Text segment:
---

Tirunelveli: Bleak future awaits Manjolai estate tea workers in south
20th anniversary of Tamirabarani river tragedy.
Tirunelveli: Twenty long years rolled on since 17 tea plantation workers of Manjolai tea estate above Manimutharu hills in Tirunelveli district got killed in a police excess, when they marched towards Tirunelveli district collector’s office demanding wage hike on July 23, 1999. Their struggle, however, did not go futile completely and now they get a daily wage on par with their counterparts in the Kerala state and higher than the workers in Karnataka.
“Then we were not allowed to have kitchen gardens behind our quarters and the protest pivoted by Puthiya Tamilagam (PT) and the CPI(M) too earned us the right to have garden behind our houses,” said Vimal of Manjolai estate.
However, The Manjolai plantation workers now face a bigger problem of livelihood as the entire plantation area of 8,373 acres, now under the Bombay Burma Trading Corporation (BBTC), has been declared as reserve forest area by the Tamil Nadu state government in September last year.
The BBTC’s objection to the state government’s move had failed as the Tirunelveli district court dismissed their petition and the Madurai high court bench too upheld the lower court’s order. However, in a partial relief, it allowed BBTC to possess the leased area till the lease period is over on February 11, 2028.
Though BBTC has approached the Supreme Court to further extend its lease period beyond 2028, the workers are not hopeful of the case. “We are not taking sides in the issue, but to ensure our livelihood, we want the tea estate to be run either by the private company (BBTC) or by the state government,” feel many of the plantation workers, who have been working at Manjolai hills over generations since 1929.
As the government is firm in its stand of converting the tea plantation areas at Manjolai, Nalumukku, Oothu and Kuthiraivetti areas in the hills as ‘reserved forest’ after ten years, even laying proper roads has taken a beating.
The highly battered road leading to the hill is just three-m wide with only two mini buses operated by the TNSTC between Ambasamudram and Oothu (the place above Manjolai) twice a day. “As the workers welfare hospital once functional at Manjolai is now reduced to just a dispensary, we have to travel 40-km down to Ambasamudram for any treatment,” complained the workers, who too added that even the teachers to the government high school functioning at Manjolai find it hard to come for duty in time due to bad roads and bus services.
The BBTC administration seems to be in a wind-up mood, as according to a company source production in its three estates has drastically come down to around nine lakh kilos from the previous 30 lakh kilos due to the changing climate. The PT leader Dr Krishnasamy paid homage to the memory of the workers killed, here on Tuesday.

---

Set of tasks:
1: Answer these questions using the article on the Manjolai tea estate workers.
(a) How many tea plantation workers were killed in the 1999 police excess?
(b) How many acres of plantation area were declared reserve forest?
(c) On what date does the BBTC lease period end?
2: Reproduce the passage of the article on the Manjolai tea estate workers that starts with "As the government" and goes on through "and bus services.".

Dataset excerpts:
---

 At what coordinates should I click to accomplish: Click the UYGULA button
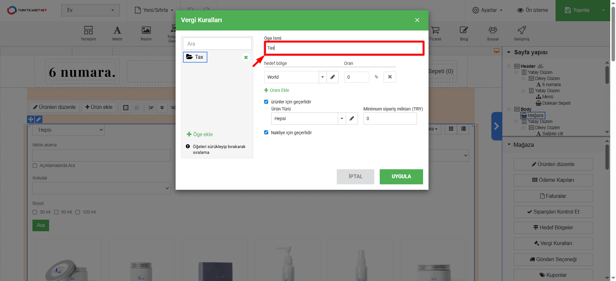401,177
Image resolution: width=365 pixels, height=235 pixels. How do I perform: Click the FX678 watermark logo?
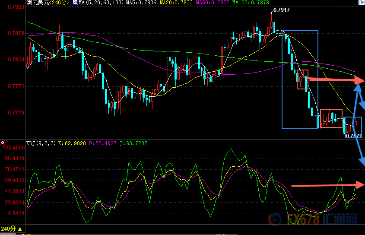pos(319,219)
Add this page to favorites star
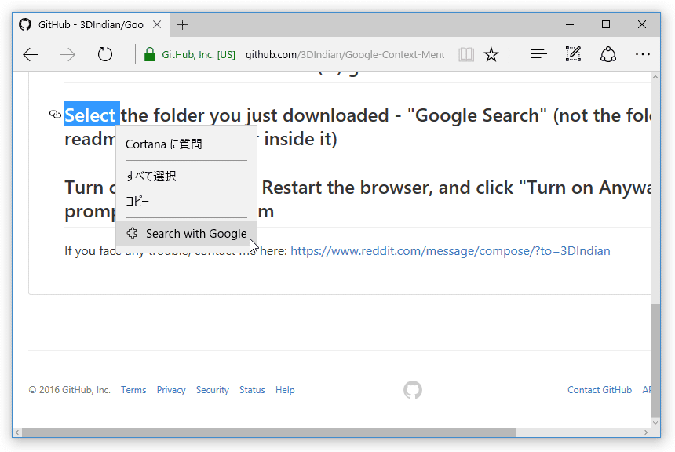Viewport: 675px width, 452px height. (x=491, y=55)
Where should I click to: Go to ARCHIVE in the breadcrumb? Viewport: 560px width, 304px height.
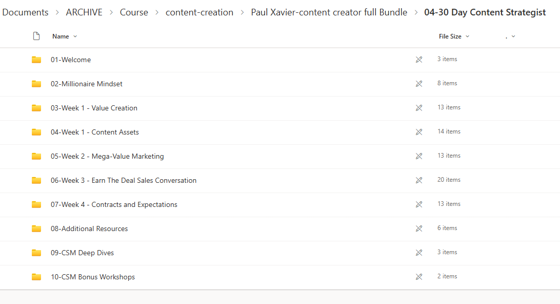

---

Results for the exercise:
1:
(a) 17
(b) 8,373 acres
(c) February 11, 2028

2:
As the government is firm in its stand of converting the tea plantation areas at Manjolai, Nalumukku, Oothu and Kuthiraivetti areas in the hills as ‘reserved forest’ after ten years, even laying proper roads has taken a beating.
The highly battered road leading to the hill is just three-m wide with only two mini buses operated by the TNSTC between Ambasamudram and Oothu (the place above Manjolai) twice a day. “As the workers welfare hospital once functional at Manjolai is now reduced to just a dispensary, we have to travel 40-km down to Ambasamudram for any treatment,” complained the workers, who too added that even the teachers to the government high school functioning at Manjolai find it hard to come for duty in time due to bad roads and bus services.